# [Exercise brief]
Every line below that has the string "tweet" needs to be copied.
+--
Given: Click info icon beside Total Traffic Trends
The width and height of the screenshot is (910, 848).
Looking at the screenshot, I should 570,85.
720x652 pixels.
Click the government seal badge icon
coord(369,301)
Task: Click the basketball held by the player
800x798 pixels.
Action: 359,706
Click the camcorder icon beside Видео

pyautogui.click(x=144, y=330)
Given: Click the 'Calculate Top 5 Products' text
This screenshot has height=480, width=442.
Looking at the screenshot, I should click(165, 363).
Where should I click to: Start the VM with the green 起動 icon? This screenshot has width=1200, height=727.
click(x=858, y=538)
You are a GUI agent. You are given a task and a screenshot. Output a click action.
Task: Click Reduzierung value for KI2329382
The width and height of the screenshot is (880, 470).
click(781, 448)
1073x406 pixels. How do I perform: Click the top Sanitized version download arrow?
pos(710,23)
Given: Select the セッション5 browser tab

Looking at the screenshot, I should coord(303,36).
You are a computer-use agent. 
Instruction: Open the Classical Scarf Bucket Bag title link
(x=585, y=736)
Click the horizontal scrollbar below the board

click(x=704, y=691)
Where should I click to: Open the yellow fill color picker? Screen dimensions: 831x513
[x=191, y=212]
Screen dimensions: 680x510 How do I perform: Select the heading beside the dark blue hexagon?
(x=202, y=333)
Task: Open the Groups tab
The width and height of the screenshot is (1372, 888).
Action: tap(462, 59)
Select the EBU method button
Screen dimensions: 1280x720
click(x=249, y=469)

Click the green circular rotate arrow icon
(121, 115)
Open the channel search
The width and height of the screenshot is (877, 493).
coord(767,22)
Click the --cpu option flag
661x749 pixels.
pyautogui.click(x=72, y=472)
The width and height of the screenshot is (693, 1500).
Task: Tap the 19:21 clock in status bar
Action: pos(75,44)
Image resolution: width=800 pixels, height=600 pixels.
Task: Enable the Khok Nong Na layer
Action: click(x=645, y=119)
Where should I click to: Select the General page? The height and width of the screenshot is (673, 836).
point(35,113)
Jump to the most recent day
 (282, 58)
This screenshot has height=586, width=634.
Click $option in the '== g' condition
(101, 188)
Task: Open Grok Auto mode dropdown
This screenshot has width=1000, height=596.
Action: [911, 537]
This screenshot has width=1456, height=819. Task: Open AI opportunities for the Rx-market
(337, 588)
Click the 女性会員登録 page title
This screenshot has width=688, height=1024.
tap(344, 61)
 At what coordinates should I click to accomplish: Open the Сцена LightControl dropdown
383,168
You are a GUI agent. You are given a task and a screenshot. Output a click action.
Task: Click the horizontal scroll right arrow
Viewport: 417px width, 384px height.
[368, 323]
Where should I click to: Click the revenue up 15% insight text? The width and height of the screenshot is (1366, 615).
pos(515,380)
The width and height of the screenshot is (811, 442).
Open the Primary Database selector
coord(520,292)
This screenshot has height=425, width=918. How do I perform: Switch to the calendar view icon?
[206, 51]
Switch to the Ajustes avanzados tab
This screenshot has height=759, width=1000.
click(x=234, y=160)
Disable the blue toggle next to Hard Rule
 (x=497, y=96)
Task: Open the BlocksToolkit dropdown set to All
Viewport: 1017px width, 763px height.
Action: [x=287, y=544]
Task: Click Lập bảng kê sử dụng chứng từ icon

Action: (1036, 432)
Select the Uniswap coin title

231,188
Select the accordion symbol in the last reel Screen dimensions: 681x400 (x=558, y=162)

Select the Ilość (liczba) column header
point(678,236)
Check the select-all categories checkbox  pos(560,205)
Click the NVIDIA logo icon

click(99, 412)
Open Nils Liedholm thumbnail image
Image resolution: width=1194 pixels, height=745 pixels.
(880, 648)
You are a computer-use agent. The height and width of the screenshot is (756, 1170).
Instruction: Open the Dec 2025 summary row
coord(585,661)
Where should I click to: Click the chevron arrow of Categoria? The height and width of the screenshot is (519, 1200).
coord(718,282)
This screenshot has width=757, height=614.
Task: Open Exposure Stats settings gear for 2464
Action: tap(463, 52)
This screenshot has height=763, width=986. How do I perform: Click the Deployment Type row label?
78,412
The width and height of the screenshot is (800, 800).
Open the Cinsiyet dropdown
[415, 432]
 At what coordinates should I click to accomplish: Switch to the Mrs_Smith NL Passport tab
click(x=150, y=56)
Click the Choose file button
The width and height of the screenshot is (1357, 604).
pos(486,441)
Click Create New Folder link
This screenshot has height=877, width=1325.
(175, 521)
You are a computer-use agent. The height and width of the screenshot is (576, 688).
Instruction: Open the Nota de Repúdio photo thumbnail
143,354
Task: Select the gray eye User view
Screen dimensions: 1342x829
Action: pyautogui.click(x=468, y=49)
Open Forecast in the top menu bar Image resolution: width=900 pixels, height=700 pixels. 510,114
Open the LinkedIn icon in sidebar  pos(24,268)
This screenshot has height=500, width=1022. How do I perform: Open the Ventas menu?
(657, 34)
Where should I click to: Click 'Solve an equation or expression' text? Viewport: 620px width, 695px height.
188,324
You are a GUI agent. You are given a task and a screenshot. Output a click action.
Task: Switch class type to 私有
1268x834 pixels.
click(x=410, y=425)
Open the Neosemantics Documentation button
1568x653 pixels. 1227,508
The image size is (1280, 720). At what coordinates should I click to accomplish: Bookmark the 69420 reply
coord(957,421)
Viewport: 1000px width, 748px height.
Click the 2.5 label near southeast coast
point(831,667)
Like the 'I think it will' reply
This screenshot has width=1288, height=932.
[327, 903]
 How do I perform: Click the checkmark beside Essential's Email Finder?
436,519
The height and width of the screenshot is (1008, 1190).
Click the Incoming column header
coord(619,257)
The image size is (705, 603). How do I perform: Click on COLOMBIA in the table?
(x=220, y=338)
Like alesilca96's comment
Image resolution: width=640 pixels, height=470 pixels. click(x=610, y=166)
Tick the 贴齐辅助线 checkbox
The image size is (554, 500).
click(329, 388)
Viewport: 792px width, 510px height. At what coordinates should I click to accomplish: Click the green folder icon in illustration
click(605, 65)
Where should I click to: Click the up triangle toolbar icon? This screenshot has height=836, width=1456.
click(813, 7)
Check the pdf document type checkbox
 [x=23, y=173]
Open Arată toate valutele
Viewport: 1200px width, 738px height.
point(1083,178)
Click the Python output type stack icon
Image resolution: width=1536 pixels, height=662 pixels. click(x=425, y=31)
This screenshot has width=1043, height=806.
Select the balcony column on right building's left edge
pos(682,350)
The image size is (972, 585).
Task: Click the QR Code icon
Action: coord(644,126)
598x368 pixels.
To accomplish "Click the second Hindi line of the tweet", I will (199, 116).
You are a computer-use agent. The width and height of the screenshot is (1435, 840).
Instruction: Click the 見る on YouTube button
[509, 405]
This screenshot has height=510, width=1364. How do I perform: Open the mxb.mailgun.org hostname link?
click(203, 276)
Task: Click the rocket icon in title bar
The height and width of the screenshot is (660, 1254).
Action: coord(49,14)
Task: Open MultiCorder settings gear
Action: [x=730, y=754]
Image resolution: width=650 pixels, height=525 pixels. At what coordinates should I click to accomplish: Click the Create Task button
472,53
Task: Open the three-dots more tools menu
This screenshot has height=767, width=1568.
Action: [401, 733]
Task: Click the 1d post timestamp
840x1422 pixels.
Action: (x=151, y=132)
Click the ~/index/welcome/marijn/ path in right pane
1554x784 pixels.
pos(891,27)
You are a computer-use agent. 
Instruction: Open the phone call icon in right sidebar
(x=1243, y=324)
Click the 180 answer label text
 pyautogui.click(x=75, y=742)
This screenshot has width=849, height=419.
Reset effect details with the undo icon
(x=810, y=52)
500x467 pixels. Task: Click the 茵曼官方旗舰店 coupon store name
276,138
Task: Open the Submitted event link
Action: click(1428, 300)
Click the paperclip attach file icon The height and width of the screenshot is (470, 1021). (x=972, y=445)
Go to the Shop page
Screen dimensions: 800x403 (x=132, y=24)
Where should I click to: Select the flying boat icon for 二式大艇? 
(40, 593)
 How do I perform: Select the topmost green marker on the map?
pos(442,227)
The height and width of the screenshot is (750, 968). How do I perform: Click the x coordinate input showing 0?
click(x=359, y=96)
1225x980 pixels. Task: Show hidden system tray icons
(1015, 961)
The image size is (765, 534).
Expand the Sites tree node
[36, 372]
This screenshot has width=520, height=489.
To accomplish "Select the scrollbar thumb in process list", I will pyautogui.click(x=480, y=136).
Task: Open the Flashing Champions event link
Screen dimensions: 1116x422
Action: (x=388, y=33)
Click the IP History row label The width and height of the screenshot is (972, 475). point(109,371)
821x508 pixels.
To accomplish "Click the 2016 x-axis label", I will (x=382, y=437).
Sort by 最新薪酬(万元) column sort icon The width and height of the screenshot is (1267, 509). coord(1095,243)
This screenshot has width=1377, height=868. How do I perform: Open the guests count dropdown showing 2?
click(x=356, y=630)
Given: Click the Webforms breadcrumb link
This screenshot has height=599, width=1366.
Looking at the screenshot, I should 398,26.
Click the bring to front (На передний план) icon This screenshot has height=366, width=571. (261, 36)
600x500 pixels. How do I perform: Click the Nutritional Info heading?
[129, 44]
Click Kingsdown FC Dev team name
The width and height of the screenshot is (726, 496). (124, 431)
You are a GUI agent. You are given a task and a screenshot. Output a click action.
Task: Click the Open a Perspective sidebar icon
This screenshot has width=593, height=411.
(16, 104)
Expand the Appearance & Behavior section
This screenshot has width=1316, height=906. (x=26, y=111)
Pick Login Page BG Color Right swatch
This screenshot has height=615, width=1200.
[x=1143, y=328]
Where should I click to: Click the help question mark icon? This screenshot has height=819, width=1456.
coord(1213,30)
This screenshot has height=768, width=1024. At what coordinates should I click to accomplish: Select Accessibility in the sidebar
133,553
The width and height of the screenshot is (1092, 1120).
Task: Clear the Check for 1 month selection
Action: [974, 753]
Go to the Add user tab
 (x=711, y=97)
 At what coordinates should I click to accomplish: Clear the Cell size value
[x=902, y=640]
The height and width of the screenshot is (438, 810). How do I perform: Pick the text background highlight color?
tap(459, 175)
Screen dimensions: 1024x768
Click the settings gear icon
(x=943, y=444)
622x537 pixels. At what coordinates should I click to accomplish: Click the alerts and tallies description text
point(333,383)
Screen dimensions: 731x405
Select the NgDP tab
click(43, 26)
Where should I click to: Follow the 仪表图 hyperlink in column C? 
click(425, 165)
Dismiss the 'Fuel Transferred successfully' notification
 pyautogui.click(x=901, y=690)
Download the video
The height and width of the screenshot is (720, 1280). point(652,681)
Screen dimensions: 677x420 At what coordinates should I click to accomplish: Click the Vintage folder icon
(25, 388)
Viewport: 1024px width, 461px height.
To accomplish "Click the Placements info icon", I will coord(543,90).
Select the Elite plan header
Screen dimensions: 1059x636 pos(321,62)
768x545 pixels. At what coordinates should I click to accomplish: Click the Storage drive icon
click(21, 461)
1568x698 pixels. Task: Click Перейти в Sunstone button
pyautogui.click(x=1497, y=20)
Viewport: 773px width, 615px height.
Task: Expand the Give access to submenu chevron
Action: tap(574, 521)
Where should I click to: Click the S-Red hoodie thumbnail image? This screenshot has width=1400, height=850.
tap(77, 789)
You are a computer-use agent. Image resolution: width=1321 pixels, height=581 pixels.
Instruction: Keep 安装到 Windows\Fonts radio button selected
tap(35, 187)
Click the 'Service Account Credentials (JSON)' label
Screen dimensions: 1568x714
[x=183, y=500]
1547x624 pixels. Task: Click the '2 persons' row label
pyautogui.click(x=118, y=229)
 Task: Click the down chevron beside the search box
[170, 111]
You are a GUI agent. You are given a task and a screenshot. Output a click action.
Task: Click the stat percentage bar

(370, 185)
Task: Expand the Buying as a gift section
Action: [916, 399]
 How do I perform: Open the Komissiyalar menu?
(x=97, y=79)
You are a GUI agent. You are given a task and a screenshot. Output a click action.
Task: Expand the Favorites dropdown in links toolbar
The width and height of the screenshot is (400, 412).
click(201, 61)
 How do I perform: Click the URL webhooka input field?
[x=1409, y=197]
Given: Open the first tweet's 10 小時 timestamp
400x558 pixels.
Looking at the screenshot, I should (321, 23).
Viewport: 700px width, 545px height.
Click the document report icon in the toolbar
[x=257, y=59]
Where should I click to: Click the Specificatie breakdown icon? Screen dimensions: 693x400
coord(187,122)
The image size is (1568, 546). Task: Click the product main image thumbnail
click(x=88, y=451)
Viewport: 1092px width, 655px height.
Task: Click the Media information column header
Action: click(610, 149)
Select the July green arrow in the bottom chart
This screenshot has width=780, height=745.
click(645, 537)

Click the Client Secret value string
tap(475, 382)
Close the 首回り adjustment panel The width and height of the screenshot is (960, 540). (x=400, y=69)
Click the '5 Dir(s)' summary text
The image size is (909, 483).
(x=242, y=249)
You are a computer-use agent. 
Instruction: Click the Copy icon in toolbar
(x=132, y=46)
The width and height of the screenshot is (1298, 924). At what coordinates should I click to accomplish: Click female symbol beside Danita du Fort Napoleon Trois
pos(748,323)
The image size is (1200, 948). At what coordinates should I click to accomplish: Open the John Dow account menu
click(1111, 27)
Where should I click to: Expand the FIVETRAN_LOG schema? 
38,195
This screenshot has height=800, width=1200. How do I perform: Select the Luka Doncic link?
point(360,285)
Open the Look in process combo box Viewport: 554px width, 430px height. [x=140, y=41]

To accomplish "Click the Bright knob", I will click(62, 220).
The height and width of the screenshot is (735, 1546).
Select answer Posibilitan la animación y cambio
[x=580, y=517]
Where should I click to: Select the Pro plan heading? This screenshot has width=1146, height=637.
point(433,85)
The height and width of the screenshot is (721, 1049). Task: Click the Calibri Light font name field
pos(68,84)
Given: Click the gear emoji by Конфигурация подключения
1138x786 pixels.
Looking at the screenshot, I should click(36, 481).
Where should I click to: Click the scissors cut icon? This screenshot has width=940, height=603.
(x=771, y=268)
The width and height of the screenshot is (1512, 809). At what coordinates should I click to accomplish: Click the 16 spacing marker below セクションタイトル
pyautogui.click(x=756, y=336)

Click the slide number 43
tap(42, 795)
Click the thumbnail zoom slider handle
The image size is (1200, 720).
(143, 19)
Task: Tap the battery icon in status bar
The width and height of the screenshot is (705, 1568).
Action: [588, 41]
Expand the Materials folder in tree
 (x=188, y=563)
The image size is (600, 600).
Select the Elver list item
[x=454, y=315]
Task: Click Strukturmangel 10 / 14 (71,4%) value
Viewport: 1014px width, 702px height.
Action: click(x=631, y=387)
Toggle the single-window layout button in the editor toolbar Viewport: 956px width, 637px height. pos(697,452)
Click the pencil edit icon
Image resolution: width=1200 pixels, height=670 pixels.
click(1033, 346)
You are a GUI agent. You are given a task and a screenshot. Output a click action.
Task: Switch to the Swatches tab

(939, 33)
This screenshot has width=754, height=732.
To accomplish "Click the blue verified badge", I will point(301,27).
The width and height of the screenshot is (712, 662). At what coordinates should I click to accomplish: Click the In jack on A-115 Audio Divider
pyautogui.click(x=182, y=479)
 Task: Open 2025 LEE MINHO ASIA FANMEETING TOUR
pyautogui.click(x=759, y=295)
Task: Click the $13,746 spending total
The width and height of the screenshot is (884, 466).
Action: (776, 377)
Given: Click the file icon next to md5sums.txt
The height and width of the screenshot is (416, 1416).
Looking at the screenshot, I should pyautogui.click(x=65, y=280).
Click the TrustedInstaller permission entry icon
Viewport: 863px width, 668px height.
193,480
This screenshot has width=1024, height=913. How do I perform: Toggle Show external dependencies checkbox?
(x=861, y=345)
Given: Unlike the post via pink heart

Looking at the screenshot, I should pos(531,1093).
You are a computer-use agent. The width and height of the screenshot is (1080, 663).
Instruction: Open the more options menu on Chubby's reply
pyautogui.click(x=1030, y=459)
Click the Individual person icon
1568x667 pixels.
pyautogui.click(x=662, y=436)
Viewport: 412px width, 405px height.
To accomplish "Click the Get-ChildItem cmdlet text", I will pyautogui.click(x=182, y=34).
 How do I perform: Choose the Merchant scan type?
+--
# [Expected answer]
To accomplish "Click the second Hindi line of the tweet", I will (199, 116).
Given: Open the first tweet's 10 小時 timestamp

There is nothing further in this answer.